In his 1945 book, Pfeifer/Orb identified Schmidt as Schleicher's murderer. This theory could never be proven, as those suspected of murder were able to cover their tracks after the killings. Hitler assigned Behrends a secret office in the Prussian House of Representatives, from which he was able to carry out his cover-up activities for the murders. Orth, incidentally, considers the murder to be more likely an accidental killing, as the perpetrators were allegedly overwhelmed.

According to accounts, five of the following men from SD Section East and SD Section III were considered to have accompanied Schmidt during the murder: SS-Obertruppführer Kurt Brunow, SS-Obersturmführer Werner Göttsch, SS-Untersturmführer Kurt Graaf, SS-Untersturmführer Richard Gutkaes, SS-Oberscharführer Alfred Naujocks, SS-Mann Josef Pospischil, SS-Obersturmführer Richard Pruchtnow and the following members of SD Section III: SS-Obersturmführer Willy Falkenberg, SS-Untersturmführer Heinz Schildt, V-Mann Ernst Werner, and SS-Obersturmbannführer Walter Sohst.

== Work ==
In the autumn of 1934, Schmidt came to Thuringia, where he initially held the post of a judge in Gotha. From 1936, he became head of the office of State Secretary Walter Ortlepp in the Thuringian Ministry of the Interior.

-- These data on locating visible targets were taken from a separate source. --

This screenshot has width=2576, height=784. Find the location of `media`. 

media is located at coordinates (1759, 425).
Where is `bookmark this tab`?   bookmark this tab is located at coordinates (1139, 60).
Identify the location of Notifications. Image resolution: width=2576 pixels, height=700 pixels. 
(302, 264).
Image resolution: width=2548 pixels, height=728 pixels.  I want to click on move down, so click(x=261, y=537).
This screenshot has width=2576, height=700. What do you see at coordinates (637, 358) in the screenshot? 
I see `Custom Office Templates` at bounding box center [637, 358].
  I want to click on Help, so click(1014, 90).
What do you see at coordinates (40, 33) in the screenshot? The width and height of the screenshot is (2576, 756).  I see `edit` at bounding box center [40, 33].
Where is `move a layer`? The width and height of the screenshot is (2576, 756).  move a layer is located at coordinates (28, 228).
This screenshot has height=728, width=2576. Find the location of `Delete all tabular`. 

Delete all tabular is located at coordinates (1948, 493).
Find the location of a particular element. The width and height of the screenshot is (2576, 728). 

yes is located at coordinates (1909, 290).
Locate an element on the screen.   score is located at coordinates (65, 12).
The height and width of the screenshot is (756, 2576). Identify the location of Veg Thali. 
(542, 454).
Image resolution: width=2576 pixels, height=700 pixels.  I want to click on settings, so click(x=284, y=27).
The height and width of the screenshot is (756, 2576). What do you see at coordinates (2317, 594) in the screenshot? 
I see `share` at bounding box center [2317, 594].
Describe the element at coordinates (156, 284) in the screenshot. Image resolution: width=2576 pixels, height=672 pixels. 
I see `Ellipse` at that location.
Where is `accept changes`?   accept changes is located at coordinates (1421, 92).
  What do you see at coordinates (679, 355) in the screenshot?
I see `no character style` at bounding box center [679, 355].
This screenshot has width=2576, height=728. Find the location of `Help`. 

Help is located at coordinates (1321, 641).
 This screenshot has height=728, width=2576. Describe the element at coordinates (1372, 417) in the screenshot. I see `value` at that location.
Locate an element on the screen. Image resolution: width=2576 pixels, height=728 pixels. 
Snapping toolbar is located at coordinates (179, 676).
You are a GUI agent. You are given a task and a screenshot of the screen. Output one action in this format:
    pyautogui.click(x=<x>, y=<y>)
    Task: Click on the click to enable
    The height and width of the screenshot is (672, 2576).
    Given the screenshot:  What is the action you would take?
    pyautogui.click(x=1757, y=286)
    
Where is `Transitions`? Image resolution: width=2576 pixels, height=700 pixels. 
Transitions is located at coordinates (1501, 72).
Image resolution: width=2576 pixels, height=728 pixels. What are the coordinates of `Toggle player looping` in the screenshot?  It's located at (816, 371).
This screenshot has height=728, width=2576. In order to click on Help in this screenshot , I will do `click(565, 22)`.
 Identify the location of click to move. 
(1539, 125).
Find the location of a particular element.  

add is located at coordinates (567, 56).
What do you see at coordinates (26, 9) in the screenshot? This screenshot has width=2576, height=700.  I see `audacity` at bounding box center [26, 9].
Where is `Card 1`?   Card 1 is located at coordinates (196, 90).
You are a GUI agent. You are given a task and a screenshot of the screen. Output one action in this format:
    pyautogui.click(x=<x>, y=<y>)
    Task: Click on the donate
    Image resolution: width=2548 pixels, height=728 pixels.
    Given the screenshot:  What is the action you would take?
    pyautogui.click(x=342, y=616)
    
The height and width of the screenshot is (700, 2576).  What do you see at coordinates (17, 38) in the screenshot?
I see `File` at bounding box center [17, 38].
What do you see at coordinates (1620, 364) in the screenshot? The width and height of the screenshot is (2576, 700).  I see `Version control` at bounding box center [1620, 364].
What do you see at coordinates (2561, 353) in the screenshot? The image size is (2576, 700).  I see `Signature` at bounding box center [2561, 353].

In April 1938, he became an advisor for the political police in the local police department, which he soon took over as head. Schmidt ultimately held the rank of senior government official.

== Arrest ==
On 28 April 1945, Schmidt was arrested by U.S. military occupation authorities. He spent three years in internment camps, and was released from custody in 1948. Schmidt was questioned, but never charged, over the killing of Schleicher.

== Personal life==
Schmidt married Gerda Küttner in 1937; they had five children. After his first marriage ended in divorce, he married Elli Oetzel in an internment camp in 1948; they had one daughter.

== In the media ==
- Rainer Orth: Der SD-Mann Johannes Schmidt. Der Mörder des Reichskanzlers Kurt von Schleicher? Tectum, Marburg 2012, ISBN 978-3-8288-2872-8. (Magisterarbeit Humboldt-Universität Berlin).

== Sources ==
- Dederichs, M. (2009) Heydrich. The Face of Evil.